Market Conditions Remain Unfavourable for FBMKLCI

bnv The FTSE Bursa Malaysia Kuala Lumpur Composite Index (FBM KLCI) suffered a setback last week after strong October U.S. jobs data fueled expectations the US Federal Reserve will raise interest rates at its December policy meeting. Oil & gas, banking and plantation stocks re the main drags on the index, but a sharp overnight Wall Street correction sparked by weak crude oil prices was offset by local funds bargain hunting ahead of the weekend.

For the week, the FBM KLCI retraced 26.79 points, or 1.6% to close at 1,658.91, with Genting Berhad (-48sen), Sime Darby (-31sen), CIMB (-14sen), IOI Corp (-19sen) and Public Bank (-22sen) representing more than half of the index’s loss. Average daily traded volume and value stabilized at 2.2 billion shares and RM2billion, compared with the 2.5 billion shares and RM2.2 billion average respectively the previous week.

The third quarter 2015 (3Q15) GDP announcement came and went without much excitement as the 4.7% YoY growth was largely within market expectations. That is the slowest growth since 2Q13 as the negative effects on consumption and private investment were compounded by weak commodity prices and challenging external demand. Malaysia is no exception as our closest neighbours Singapore (1.4% YoY) and Indonesia (4.7% YoY) also announced weaker growth for the quarter. Thailand is expected to reflect a similar trend when its 3Q15 GDP is announced later today.

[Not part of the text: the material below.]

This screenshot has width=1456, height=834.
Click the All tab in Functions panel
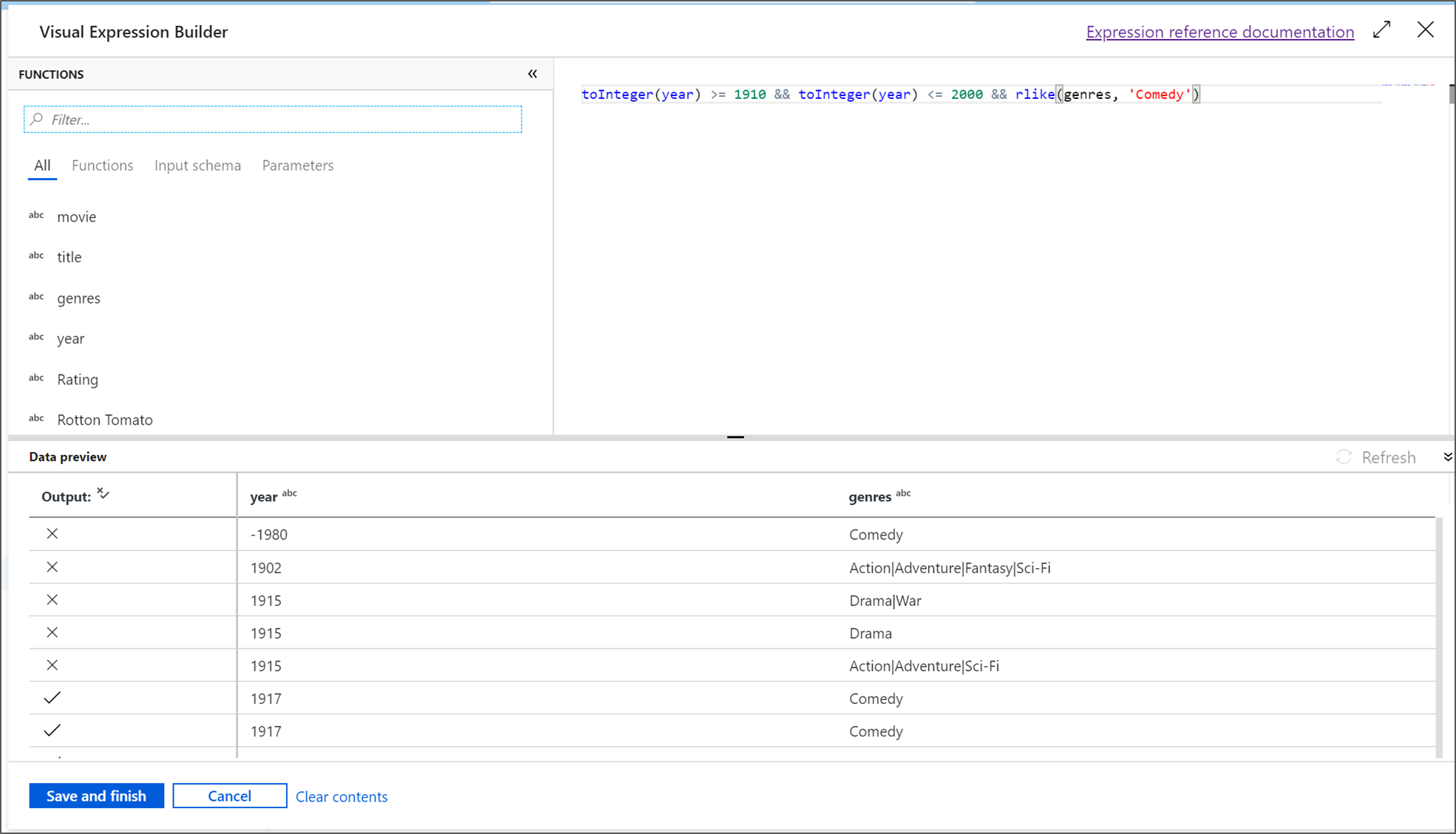point(42,165)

However, the continued deceleration in growth to 4.7% YoY in 3Q15 vs. 4.9% YoY in 2Q15 points to challenging period ahead if the turnaround in net exports and private investment are not sustainable amidst weakening private consumption. Malaysia’s economy is expected to sustain the 4.7% YoY expansion in the 4Q15, leading to a full year growth of 5%. Next year’s growth is expected to cool off to 4.6%, within the government’s official target range of 4% and 5%, on the back of weaker external demand and softer commodity prices.Nonetheless, these factors could contribute to deteriorating current account surplus, exert pressure on government’s fiscal deficit target and affect investor sentiment.

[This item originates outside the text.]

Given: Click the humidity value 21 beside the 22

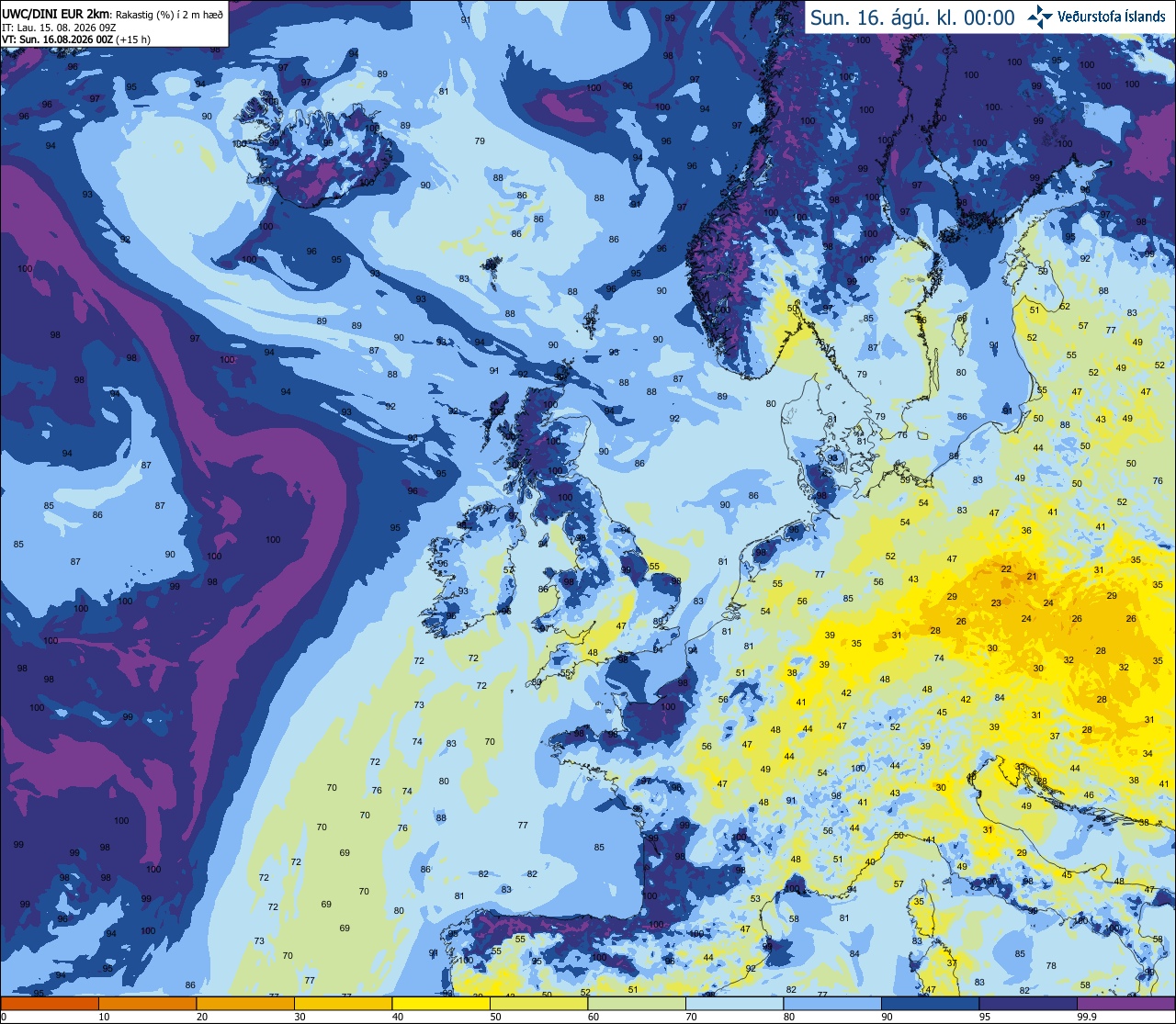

While the continued strength in the US labour market provides some hope that a stronger US economy can mitigate the impact of any rate hike in the US, most likely next month, and cushion the negative effects on external demand from softer growth prospects out of China and Europe, which is facing added pressure from terrorists’ attack in Paris, it is not expected to dissuade foreign fund managers from exiting our capital market.

Given the still high foreign shareholding in Malaysian Government Securities (around 45%) ananticipation of further weakening in ringgit as we approach mid-December, as the US Fed announces its final policy decision for the year, investors should continue to expect greater degree of volatility in the market. The FBMKLCI should stabilise after the policy meeting, even if there is a hike in the US interest rate in December, as the market should have factored in such possibility prior to that and anticipate the Fed to pause for a while (potentially until March 2016) before further tightening. However, as the rout in crude oil prices could continue next year with excess supply from Iran flooding the market amid cooling demand, any positive market sentiment could be swayed easily.

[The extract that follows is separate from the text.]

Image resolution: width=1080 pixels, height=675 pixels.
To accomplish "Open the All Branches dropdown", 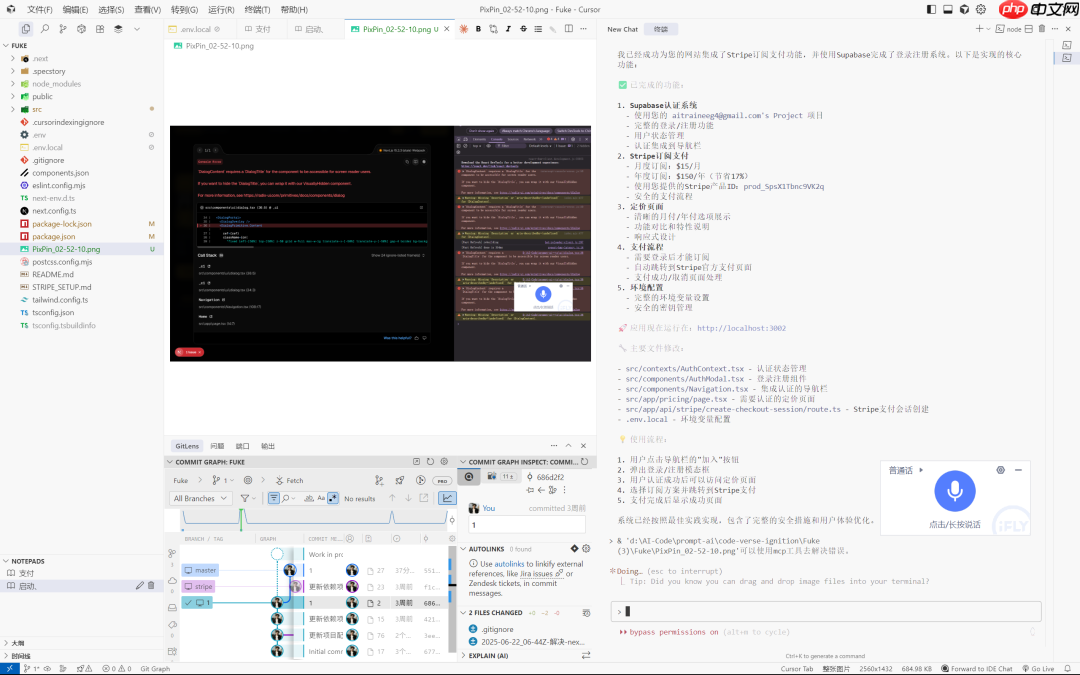I will (199, 499).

With so much uncertainty anticipate further deterioration in the benchmark index this week. However, there is a window of trading opportunity for the brave hearted to accumulate on price weakness within the next one month and sell-on-strength early next year.

As for economic data this week, Malaysia’s October CPI that will be released this Friday is expected to show moderation (consensus forecast is 2.3%) compared to September (2.6% YoY). Foreign reserves data on the same day could shed some light on funds flow behaviour. On the US front, forward indicators like housing starts, building permits and leading index this week should provide ome clue about the health of the US economy and the Fed’s next policy decision.